Just knocked this up using my uber-basic PS skills......... I'll have another crack when SWWTP stops nagging me to go shopping..... pfft... Don't need to eat!


----------



## Heinz (Sep 10, 2008)

Love the grey nurse spit!

Your name seems a bit lost tho man.


----------



## Crunch (Sep 10, 2008)

Yeah, I rasterized it then realised I should have made it bigger.... So I'll have to do it again


----------



## Gnomey (Sep 10, 2008)

Should be at least half as wide as it is - look at the other sigs around. 
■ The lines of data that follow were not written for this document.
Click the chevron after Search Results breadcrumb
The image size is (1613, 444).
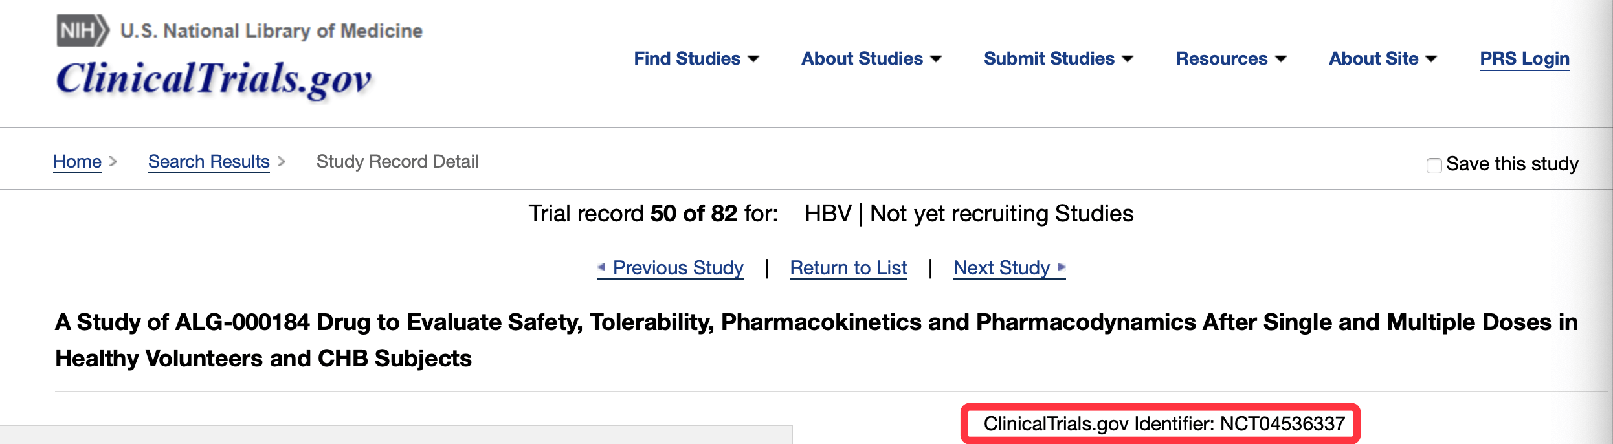tap(282, 161)
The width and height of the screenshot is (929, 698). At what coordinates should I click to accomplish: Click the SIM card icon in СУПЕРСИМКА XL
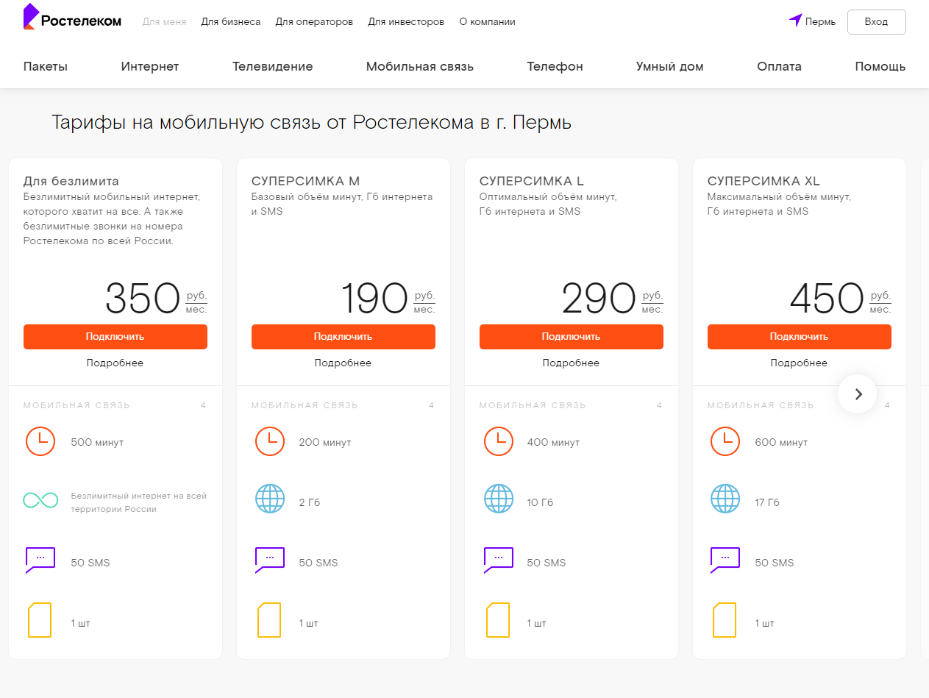pyautogui.click(x=725, y=621)
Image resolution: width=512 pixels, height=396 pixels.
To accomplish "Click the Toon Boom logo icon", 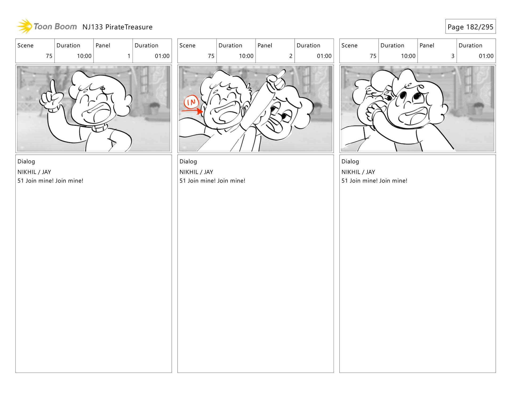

Otherwise (other than the name) it isn't bad for a first attempt (damn site better than mine was).


----------



## Crunch (Sep 10, 2008)

Re-shuffled...


----------



## Becca (Sep 10, 2008)

Ya know..most of the time I love sepia...BUT it just doesn't do that plane justice. Go with full color. IMO.


----------



## Gnomey (Sep 10, 2008)

Text is better now, of those I would take the 2nd one.


----------



## Crunch (Sep 10, 2008)

Yep, the second is the one I'm using for now...... But i can't get it to upload - attatched or off-site............


----------



## Gnomey (Sep 10, 2008)

http://www.ww2aircraft.net/forum/si...official-how-make-signature-thread-10669.html


----------



## Crunch (Sep 10, 2008)

Bah, I did that over and over, and now it works... Thanks Gnom.


----------



## Gnomey (Sep 10, 2008)

No worries.


----------



## Thorlifter (Sep 10, 2008)

Not a bad siggy Crunch.


----------



## Njaco (Sep 10, 2008)

Nice, Crunch!


----------



## Wurger (Sep 10, 2008)

Yep, a nice siggy Cranch.


----------



## B-17engineer (Sep 10, 2008)

I'm with Wurger!


----------